Government outlines network of border infrastructure projects, as it braces for an Opposition attack on the LAC standoff


India’s connectivity projects with Bhutan, Bangladesh, Nepal and Myanmar have been accelerated due to its “obvious” concerns about the frontier with China, External Affairs Minister S. Jaishankar said on Tuesday. He cited a number of infrastructure projects along the Line of Actual Control (LAC), and border connectivity efforts with “friendly neighbours”, including all nations who share land borders with India, except Pakistan.

“We have focused on rapid development of infrastructure along the northern borders with China for obvious strategic reasons,” Mr. Jaishankar told a group of journalists. “We have focused on rapidly developing border connectivity with our friendly neighbours to enhance trade, energy and other people-to-people exchanges,” he reportedly added, ahead of an expected attack by Opposition parties in Parliament on the ongoing military standoff with China at the LAC.

On Monday, Congress MP Manish Tewari gave an adjournment notice, which was subsequently disallowed, to discuss what he called “China’s land grab”, including the recent official report for a security conference on the loss of access to 26 of 65 patrolling points at the LAC, which had been reported in The Hindu. On Tuesday, Congress MP Adhir Ranjan Chowdhury also raised the China border issue in the debate on the motion of thanks to the President’s address.

Upcoming Chinese visits

Mr, Jaishankar also told journalists that work began last month on the strategically important 135 km-long Chushul-Dungti-Fukche-Demchok road in the Ladakh region, news agency PTI reported.

The Minister’s statement, one of the rare times that the government has expressly articulated the Chinese challenge at the LAC since April 2020, is significant as it comes three weeks before a visit by Chinese Foreign Minister Qin Gang.

Mr. Gang is expected to visit Delhi for the G-20 Foreign Ministers’ meeting on March 1-2, and is also invited to the Shanghai Cooperation Organisation (SCO) Foreign Ministers’ meeting in Goa in early May.
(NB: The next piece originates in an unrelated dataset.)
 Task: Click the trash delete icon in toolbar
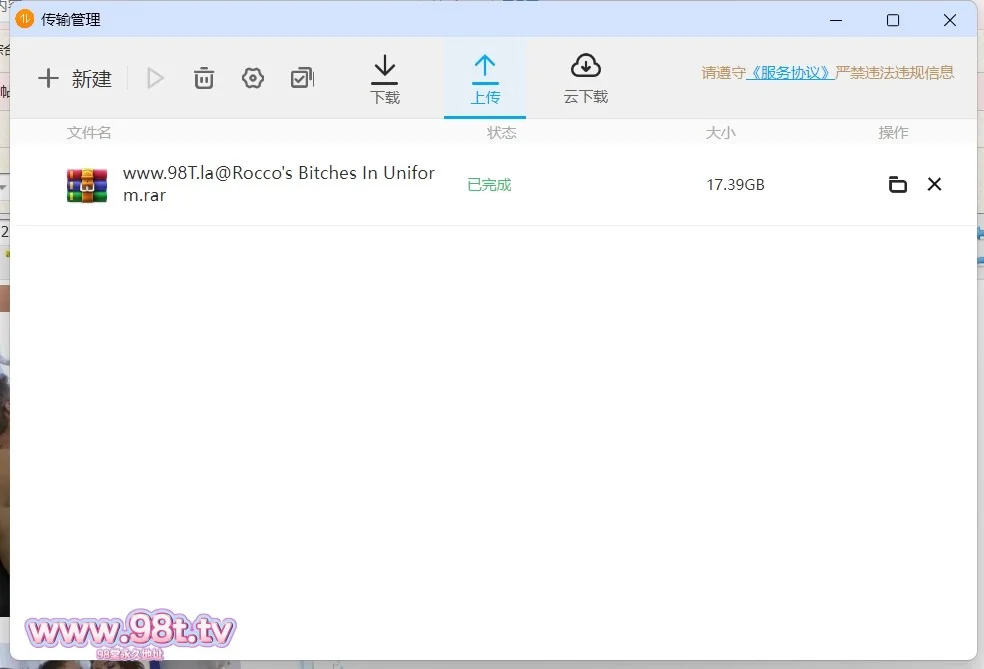pyautogui.click(x=204, y=78)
Chinese President Xi Jinping will also be invited to the SCO Summit being planned in June this year, and to the G-20 summit in September.

Strategic infrastructure

According to a document circulated by the government, the length of roads constructed in the “China-border areas” during the last eight years (6806 km between 2014-2022) was nearly double the length of roads constructed in the preceding six years (3610 km between 2008-2014). It claimed that the same was true for bridge construction in border areas. The document also cites the completion of the 9.02 km-long Atal tunnel, the world’s longest tunnel above 10,000 feet, as well as the highest motorable road over the Umlingla Pass at 19,024 feet in southern Ladakh’s Demchok area, as important achievements.
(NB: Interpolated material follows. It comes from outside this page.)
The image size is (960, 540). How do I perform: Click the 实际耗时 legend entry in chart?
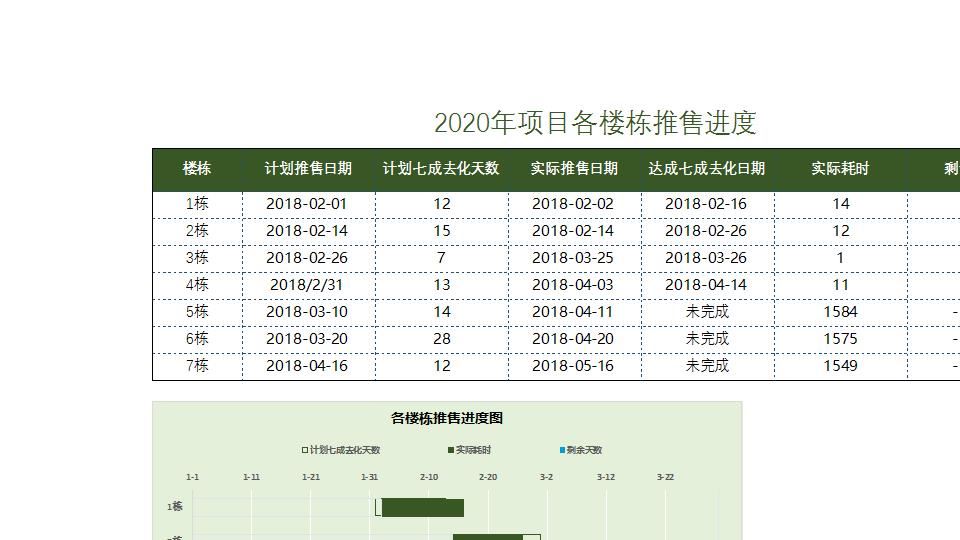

In addition, the document listed road, rail, bridge and port connectivity projects in the neighbourhood, including the development and modernisation of integrated check points for smoother trade flows with Nepal, Bangladesh, and Bhutan. In Nepal, the government has committed ₹500 crore for the construction of 10 roads totalling 306 km in the Terai region, and is working on rail links with all neighbours to India’s north and east.

The government has also sanctioned funding for cross-border power transmission lines with Bangladesh and Nepal, as well as “South Asia’s first cross-border petroleum products pipeline” between Motihari in India and Amlekhgunj in Nepal, and another high speed diesel pipeline with Bangladesh, that will help reduce petrol prices and road congestion. The document also mentions the Kaladan Multi-Modal Transit Transport Project being undertaken by the government in Myanmar, including the Paletwa inland waterway and the Sittwe Port, as a “strategic project”.
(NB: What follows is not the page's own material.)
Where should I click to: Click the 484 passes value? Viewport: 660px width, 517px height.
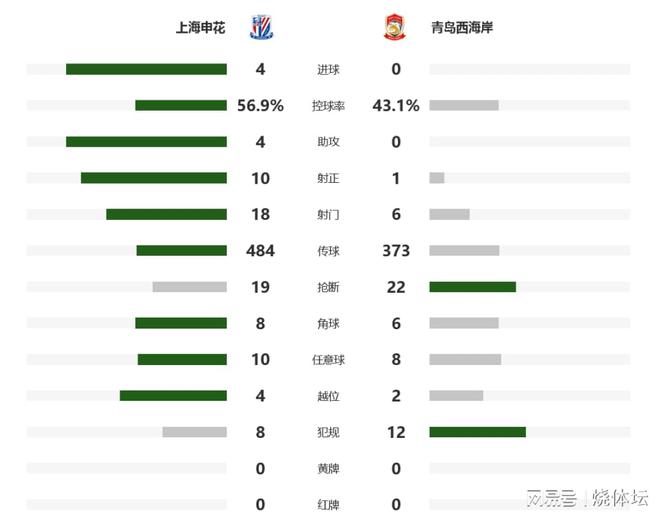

Other “strategic achievements” at the LAC, according to the document, are the opening of 16 mountain passes ahead of time from previous years, and a number of bridge and tunnel projects in Arunachal Pradesh, which was the site of the most recent India-China skirmish in Yangtse, where Chinese soldiers attempted to overrun an Indian post. It also commends work on adopting new technologies to create year-round access to the most remote areas covered by permafrost, thus enabling strategic or military movement.